I didn’t start running until I was 38 years old. Truthfully, I didn’t get into fitness period until I had Erin at age 30 and was tired of going up sizes when I went shopping. But running has been different than just working out for me.
I started running because of Girls on the Run. If you’ve never heard of it, it’s an organization that was started as a character development to empower girls in grades 3-5 to be healthy and strong. As they say, it’s so much more than a running program. For ten weeks, we have lessons that cover topics from healthy choices with our food to bullies and being assertive. Our team does a community service project each season (our school participates in both the spring and fall seasons). I cannot say enough good things about this national program, and I give total credit to becoming a runner to Girls on the Run. Even if I’m kind of old to be called a “girl”, I think I have gotten as much out of this program as the girls do. After all, who can’t hear enough that being assertive and standing up for yourself is wonderful?

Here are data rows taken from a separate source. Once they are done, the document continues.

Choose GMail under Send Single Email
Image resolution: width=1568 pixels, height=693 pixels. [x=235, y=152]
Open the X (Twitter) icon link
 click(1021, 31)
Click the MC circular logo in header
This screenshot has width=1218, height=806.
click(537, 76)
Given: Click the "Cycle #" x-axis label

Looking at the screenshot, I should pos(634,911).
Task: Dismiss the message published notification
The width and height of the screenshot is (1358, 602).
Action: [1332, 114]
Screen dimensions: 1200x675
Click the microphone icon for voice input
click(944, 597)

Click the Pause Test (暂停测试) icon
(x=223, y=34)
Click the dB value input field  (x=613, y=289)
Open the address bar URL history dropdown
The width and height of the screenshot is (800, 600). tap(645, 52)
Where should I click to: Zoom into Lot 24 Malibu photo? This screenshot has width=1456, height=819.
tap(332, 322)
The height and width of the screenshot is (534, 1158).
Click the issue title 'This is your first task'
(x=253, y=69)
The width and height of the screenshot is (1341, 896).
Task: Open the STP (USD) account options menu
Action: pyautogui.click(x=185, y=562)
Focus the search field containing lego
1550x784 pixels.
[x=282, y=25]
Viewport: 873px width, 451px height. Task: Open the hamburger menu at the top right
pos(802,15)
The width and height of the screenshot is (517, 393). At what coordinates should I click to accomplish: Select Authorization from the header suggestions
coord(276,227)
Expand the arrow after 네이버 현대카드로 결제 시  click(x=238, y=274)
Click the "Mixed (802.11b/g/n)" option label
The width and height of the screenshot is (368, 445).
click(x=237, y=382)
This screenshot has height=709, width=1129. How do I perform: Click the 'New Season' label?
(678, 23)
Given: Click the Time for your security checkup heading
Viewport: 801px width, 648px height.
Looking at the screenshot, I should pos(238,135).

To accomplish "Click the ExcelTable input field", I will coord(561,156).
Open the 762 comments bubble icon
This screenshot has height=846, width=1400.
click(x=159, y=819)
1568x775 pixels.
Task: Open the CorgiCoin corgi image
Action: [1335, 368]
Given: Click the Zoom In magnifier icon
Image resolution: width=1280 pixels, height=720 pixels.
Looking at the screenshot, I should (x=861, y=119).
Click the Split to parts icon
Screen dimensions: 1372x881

The very first 5K I ran was with Girls on the Run, and I’d never participated in any organized run before. That first one I will never forget—I felt like I’d just done something tremendous and I was so proud of our little team. That was five years ago, when we scraped together enough girls to have a full team of eight girls. Now we have over 30 girls each season. The atmosphere at a Girls on the Run race is very party-like and fun. Now that I’ve run a lot of organized races, I realize that it’s pretty unique in the tremendous amount of positive vibes that are just out there at that event. Truly amazing.
This past fall, I became acquainted with another organization that makes my running more meaningful. It’s called Who I Run 4. It was started when the founder, Tim Boyle, promised to run for a friend who was battling bilateral hip dyspasia—a friend who COULDN’T run. The concept is simple, yet so powerful. Runners sign up to be matched with a buddy. Buddies can be newborn babies to adults who physically are unable to run. Runners dedicate their miles to their buddy. You connect on Facebook and a lot of the pairs actually meet eventually. The relationships that develop are such a beautiful thing.
My buddy is a little boy named Niko. He isn’t even a year old, and has many health issues. First, I have to say, he is absolutely adorable and has the most beautiful, happy smile. He has a very rare syndrome called 2Q37 Deletion—most babies with this syndrome don’t survive the pregnancy. But his mom, Briane, who I keep in touch with, is an amazing mom. Her posts are so full of hope and love for her baby. I really do think about Niko and his family every time I’m running and they inspire me to be a more grateful person. Whenever I want to be reassured that there are loving, caring people in the world, I just read through the posts on Facebook for our group.
Running has become so much more than the physical activity of turning over my legs. It represents me when I’m being my best self—okay, maybe not my messy hair or my smelly sweat—but the me that strives for more and is willing to work for it. I realize that it’s in part due to the endorphins, but when I run I’m reminded of the many joys in my life. And they are something to celebrate.